« Face à vous, des haies que j’ai massacrées », lance Patrick Levrard. Prunelliers, aubépines ou noisetiers ont les flancs et la tête tailladés. Sous les coups de marteau de l’épareuse, une sorte de faucheuse passée à l’automne, les branches ont complètement éclaté. « Cela faisait des années que je n’avais pas entretenu cette haie, elle avait pris trop de volume, explique cet éleveur de la commune du Bô, dans le Calvados. Alors j’ai remis tout ça à hauteur. »

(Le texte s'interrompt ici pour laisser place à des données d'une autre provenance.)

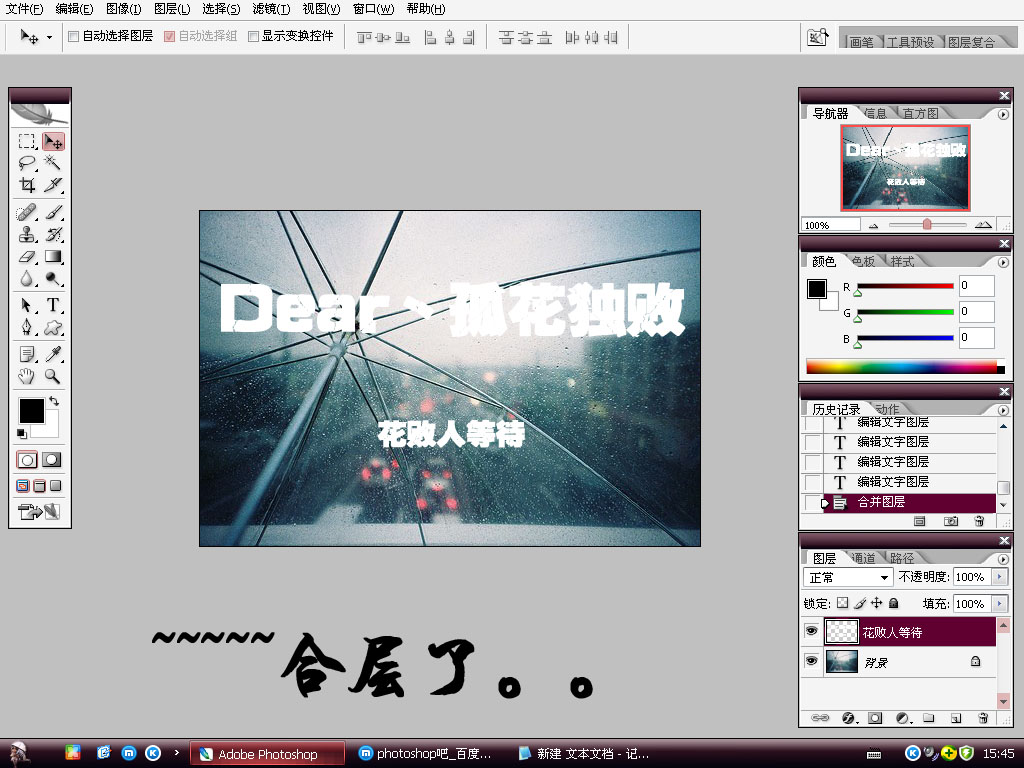Screen dimensions: 1024x768
Task: Click the foreground color swatch in toolbox
Action: point(31,410)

A quelques mètres du pire, ce qui ressemble au meilleur : une « belle haie », haute et large de plusieurs mètres, composée de diverses essences et de différentes strates (herbacées, arbustives et arborées). « Il faut faire attention au vieillissement, remarque toutefois Marine Levrard, la fille de Patrick, qui est aussi la coordinatrice de l’Association française arbres champêtres (AFAC) de Normandie. S’il n’y a aucune gestion, elle risque de dépérir. » Aujourd’hui, cette haie ne dérange pas son père, locataire des terrains. A l’ombre, ses vaches s’y sentent bien. Mais les propriétaires des deux parcelles qu’elle sépare pourraient un jour lui demander de la couper, pour « faire propre ».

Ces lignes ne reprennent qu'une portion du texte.